<<<<

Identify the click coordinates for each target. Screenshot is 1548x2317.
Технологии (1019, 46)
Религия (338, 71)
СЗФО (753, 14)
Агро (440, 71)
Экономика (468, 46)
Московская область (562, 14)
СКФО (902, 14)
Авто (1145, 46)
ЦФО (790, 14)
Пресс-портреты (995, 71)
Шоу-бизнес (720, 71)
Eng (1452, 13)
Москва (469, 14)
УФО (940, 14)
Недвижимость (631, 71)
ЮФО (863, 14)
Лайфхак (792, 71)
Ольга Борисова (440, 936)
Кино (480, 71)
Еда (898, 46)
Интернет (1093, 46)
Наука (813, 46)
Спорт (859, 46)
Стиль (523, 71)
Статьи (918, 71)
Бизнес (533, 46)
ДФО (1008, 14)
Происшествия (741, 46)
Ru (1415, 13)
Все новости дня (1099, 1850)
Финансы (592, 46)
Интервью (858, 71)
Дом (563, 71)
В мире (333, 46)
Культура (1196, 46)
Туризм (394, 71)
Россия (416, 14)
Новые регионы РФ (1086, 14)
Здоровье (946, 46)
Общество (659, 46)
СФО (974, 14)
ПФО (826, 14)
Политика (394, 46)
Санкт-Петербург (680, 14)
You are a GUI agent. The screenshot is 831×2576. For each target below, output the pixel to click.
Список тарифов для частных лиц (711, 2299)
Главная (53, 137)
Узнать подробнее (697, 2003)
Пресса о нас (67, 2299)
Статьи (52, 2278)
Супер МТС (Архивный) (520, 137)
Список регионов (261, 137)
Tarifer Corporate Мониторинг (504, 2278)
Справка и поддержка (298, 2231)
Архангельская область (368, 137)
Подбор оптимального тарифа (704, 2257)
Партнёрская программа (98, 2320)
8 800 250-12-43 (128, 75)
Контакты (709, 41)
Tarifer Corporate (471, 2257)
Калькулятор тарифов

>>>>

» **WHAT IS ASKED**: Extract each line of the entries above that contains the string "Corporate", treating uppercase and lowercase as different.

» **RESPONSE TO THE EXERCISE**:
Tarifer Corporate Мониторинг (504, 2278)
Tarifer Corporate (471, 2257)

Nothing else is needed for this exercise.